• SOURCE DATA:
-----
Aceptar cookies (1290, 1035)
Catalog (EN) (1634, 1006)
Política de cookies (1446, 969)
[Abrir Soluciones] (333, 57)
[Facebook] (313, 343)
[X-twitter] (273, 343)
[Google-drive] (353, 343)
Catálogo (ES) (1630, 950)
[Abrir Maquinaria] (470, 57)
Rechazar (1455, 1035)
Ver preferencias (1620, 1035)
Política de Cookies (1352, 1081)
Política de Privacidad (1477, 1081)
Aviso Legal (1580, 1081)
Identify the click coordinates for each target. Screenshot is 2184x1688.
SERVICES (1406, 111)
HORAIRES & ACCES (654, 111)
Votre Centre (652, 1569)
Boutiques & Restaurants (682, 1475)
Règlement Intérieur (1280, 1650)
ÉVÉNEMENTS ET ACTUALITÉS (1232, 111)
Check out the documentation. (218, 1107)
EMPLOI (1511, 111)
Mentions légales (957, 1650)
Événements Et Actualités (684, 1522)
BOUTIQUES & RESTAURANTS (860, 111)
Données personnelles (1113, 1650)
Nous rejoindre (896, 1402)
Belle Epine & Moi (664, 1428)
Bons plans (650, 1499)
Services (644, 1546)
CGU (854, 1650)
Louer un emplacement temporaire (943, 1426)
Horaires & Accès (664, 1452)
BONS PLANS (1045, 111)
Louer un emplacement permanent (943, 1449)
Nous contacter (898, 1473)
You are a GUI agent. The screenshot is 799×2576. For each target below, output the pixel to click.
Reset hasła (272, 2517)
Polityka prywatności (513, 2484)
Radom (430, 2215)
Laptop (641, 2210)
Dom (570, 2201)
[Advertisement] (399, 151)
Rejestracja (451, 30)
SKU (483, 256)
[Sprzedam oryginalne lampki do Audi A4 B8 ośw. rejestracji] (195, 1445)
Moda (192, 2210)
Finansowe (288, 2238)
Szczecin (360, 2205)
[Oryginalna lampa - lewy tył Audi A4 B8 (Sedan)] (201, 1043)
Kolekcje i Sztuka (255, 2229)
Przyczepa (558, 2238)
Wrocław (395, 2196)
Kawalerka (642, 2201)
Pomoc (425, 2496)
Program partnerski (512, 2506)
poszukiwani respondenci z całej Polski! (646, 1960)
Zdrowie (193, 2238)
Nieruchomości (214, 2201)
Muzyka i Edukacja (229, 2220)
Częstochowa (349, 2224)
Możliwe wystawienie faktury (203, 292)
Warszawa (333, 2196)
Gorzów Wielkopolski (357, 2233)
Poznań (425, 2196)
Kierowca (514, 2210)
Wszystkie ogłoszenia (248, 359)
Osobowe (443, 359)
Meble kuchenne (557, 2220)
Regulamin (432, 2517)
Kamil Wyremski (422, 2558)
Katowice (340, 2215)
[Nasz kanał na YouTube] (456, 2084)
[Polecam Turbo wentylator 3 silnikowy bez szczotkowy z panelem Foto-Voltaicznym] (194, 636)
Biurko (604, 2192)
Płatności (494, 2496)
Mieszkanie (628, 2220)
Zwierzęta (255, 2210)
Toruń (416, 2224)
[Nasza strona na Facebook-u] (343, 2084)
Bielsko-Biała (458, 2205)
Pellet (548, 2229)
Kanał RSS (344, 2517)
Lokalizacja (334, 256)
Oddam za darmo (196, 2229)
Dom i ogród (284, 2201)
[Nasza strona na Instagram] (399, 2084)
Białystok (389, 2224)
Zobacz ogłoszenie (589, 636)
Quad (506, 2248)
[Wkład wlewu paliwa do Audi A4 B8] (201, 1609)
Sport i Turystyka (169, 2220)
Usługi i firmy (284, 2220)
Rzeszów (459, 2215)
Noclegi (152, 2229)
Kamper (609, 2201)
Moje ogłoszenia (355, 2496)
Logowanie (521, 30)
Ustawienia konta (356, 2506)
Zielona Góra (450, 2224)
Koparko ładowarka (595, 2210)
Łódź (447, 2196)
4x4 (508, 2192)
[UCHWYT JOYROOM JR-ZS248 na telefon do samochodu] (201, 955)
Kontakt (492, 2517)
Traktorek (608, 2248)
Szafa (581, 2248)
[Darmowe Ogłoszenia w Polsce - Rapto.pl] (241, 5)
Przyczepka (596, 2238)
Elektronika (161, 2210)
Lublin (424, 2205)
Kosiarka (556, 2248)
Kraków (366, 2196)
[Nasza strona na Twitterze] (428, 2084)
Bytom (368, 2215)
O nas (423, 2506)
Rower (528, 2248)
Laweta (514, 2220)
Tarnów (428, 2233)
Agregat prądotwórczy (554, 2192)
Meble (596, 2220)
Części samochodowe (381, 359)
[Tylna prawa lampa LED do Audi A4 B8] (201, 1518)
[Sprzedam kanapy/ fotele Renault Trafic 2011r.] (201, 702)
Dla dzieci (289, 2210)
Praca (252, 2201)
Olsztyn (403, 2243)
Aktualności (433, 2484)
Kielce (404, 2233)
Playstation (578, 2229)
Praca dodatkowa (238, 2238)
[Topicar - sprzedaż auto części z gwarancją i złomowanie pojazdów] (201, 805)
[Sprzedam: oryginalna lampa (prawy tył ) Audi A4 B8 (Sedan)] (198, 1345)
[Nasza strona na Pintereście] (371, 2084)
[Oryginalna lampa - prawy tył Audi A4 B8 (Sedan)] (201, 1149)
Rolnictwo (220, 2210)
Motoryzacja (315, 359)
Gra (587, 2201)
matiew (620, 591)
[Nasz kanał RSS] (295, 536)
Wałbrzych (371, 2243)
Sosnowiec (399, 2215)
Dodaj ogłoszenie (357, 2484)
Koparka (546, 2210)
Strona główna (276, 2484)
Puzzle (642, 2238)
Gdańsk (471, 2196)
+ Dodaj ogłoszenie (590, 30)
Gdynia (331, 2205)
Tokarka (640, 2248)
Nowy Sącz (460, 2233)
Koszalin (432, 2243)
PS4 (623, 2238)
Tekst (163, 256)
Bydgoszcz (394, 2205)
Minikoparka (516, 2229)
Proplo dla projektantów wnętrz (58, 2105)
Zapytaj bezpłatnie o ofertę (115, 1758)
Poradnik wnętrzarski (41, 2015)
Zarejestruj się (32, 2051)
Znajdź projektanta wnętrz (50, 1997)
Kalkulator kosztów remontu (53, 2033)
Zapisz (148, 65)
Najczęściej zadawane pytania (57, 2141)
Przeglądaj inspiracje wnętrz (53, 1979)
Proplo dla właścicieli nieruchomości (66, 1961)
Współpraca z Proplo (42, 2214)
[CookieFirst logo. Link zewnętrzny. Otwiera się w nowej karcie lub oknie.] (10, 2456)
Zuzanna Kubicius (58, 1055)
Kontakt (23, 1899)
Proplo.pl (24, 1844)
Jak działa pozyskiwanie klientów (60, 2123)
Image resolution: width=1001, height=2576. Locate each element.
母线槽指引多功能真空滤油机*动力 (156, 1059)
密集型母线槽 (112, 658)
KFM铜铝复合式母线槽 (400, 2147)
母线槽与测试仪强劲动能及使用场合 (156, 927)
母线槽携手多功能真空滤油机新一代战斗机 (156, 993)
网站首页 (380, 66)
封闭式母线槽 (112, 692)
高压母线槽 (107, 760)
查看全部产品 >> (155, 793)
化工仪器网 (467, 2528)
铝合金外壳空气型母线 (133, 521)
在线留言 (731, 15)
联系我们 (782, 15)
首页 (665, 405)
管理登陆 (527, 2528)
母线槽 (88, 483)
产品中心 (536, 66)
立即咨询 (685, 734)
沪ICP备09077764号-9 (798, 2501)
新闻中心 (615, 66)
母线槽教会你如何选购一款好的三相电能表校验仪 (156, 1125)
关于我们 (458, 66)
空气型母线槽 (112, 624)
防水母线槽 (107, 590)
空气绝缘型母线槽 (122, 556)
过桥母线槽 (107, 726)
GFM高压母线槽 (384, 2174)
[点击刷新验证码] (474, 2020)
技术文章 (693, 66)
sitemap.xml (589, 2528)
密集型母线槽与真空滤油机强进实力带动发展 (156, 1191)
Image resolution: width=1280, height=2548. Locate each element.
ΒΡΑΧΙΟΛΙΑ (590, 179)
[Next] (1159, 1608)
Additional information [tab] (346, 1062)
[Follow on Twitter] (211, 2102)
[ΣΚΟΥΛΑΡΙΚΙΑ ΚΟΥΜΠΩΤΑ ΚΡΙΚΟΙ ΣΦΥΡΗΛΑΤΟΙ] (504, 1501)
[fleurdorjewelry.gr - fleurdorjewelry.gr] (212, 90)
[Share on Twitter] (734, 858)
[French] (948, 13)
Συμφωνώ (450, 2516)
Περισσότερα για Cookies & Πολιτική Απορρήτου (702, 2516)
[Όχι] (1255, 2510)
-----
• ACTIVITY: The string "Locate" marks the lines to copy; report each of them from the data above.

• EXPECTED ANSWER:
Image resolution: width=1001, height=2576. Locate each element.
Image resolution: width=1280, height=2548. Locate each element.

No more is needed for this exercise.